DIRECTIONS :: Pick out each line below containing "will".

DATA TO USE ::
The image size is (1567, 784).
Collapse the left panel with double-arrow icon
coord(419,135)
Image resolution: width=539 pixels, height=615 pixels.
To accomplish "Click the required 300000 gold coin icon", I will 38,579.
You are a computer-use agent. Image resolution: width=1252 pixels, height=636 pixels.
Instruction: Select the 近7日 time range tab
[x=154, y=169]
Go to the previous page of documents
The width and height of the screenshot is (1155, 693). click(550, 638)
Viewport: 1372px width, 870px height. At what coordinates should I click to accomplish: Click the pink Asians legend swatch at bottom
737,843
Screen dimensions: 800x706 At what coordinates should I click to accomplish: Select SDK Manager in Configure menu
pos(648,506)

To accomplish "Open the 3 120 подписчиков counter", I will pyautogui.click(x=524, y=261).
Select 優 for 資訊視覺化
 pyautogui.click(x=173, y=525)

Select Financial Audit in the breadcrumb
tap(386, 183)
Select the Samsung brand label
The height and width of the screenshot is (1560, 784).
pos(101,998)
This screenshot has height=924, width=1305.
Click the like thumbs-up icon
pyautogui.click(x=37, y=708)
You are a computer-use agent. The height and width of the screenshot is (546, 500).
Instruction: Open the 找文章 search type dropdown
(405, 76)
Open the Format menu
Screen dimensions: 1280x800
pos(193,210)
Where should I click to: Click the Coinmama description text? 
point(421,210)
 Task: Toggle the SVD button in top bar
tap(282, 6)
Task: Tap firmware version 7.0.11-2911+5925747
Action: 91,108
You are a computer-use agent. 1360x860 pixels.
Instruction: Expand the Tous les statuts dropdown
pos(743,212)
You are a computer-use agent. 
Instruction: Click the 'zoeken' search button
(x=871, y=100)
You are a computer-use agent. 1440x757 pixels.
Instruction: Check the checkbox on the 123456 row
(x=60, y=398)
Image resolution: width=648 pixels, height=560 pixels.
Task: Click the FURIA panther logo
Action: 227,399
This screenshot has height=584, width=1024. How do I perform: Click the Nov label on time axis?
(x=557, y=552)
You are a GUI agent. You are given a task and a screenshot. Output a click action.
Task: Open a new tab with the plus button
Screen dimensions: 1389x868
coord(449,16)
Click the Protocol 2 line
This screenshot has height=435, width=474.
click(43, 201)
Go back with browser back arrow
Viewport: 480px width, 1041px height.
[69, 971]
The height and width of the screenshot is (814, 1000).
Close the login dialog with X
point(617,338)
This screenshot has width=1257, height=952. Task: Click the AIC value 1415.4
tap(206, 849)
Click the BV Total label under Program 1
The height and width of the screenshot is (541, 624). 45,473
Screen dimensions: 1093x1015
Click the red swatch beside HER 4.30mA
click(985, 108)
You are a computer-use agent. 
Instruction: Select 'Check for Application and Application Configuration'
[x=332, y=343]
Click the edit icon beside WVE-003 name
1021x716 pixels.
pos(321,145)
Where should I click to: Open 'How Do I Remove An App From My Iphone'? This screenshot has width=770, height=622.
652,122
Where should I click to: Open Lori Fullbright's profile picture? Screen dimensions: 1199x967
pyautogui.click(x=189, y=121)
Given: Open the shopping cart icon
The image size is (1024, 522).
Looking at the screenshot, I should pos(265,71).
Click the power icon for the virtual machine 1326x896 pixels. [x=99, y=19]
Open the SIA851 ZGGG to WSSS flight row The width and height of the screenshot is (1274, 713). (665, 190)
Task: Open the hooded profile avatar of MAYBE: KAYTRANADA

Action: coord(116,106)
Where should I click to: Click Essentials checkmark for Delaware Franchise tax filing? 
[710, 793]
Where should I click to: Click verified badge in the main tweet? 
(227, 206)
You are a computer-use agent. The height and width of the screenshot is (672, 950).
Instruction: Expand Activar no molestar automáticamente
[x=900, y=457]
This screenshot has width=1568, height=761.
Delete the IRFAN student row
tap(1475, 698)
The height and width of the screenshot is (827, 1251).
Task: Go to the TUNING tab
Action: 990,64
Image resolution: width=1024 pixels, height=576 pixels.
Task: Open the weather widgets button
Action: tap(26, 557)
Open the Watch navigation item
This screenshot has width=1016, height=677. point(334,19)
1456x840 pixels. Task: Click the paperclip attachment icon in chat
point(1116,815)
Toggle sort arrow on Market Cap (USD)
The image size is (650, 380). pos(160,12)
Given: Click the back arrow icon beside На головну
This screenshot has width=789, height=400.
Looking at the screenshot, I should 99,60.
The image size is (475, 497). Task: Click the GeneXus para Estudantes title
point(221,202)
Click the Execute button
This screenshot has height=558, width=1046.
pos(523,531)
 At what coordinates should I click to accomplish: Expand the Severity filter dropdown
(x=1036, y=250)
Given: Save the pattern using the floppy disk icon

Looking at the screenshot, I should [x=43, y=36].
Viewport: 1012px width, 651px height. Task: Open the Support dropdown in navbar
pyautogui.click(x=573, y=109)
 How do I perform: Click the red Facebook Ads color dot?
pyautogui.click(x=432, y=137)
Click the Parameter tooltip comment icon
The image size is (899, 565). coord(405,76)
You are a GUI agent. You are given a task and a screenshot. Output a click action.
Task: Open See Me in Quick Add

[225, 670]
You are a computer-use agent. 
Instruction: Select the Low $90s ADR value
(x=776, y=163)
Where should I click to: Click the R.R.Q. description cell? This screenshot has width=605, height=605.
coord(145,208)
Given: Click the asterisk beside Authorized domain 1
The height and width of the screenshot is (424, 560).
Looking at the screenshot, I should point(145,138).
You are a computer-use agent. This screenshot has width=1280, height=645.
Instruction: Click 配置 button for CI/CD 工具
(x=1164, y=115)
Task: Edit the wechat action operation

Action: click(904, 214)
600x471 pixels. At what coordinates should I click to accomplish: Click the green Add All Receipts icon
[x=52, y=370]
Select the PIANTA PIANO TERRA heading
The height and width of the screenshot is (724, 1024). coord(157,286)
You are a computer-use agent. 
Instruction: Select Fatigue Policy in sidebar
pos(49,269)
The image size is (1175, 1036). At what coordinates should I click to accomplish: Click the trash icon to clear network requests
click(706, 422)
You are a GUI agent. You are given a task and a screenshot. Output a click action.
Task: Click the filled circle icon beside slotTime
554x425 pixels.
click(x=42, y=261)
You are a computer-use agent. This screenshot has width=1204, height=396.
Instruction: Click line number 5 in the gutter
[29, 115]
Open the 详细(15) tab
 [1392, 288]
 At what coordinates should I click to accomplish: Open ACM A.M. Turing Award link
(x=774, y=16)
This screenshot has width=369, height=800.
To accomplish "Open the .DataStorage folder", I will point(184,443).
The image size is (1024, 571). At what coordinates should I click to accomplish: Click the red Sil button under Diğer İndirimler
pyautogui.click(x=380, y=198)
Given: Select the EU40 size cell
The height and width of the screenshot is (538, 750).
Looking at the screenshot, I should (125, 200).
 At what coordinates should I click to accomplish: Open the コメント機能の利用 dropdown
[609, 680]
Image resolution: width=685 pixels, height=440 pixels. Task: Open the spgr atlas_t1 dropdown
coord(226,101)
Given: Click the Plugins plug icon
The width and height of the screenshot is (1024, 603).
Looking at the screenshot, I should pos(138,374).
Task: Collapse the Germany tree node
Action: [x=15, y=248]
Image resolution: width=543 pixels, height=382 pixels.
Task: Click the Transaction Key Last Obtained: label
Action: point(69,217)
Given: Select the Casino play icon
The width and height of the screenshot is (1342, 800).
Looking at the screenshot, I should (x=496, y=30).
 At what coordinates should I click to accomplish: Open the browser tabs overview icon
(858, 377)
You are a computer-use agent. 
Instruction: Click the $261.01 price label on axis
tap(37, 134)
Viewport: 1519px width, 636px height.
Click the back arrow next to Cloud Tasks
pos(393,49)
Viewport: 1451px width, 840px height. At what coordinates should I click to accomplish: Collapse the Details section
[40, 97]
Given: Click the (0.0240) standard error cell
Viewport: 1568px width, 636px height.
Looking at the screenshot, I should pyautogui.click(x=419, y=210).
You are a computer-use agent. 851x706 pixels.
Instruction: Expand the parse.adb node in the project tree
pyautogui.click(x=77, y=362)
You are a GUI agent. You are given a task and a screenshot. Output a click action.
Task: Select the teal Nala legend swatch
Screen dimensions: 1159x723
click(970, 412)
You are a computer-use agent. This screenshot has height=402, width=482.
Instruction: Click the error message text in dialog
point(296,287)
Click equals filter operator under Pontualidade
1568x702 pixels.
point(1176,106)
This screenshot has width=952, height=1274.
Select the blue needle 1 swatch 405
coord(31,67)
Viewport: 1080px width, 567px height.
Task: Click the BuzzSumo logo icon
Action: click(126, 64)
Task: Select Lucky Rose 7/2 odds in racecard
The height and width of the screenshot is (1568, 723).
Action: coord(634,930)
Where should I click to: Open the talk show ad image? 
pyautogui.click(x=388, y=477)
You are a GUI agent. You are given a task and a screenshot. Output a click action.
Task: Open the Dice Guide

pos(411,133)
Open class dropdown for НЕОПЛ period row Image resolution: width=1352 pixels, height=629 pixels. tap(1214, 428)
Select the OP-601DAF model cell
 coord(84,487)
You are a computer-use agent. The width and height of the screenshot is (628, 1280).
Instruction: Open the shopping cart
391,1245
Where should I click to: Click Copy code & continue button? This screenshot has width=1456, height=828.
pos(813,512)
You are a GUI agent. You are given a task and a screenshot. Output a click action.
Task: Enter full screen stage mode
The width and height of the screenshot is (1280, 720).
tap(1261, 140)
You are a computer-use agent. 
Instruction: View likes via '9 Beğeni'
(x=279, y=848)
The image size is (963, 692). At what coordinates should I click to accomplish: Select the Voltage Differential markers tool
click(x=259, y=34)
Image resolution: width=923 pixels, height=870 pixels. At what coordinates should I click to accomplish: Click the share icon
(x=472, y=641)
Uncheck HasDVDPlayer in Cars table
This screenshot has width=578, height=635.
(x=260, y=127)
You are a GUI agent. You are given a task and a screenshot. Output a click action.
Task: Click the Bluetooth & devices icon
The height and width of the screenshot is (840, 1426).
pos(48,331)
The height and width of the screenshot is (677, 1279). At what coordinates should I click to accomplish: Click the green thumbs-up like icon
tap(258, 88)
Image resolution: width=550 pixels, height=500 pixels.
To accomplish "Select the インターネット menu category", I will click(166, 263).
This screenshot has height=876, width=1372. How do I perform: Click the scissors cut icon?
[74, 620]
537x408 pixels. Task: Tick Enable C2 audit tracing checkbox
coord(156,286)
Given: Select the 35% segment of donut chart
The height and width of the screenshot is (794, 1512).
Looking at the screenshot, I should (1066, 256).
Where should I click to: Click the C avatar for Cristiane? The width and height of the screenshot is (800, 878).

RESULT FOR THIS EXERCISE ::
To accomplish "Click the required 300000 gold coin icon", I will 38,579.
To accomplish "Open the 3 120 подписчиков counter", I will pyautogui.click(x=524, y=261).
To accomplish "Open the .DataStorage folder", I will point(184,443).
To accomplish "Select the インターネット menu category", I will click(166, 263).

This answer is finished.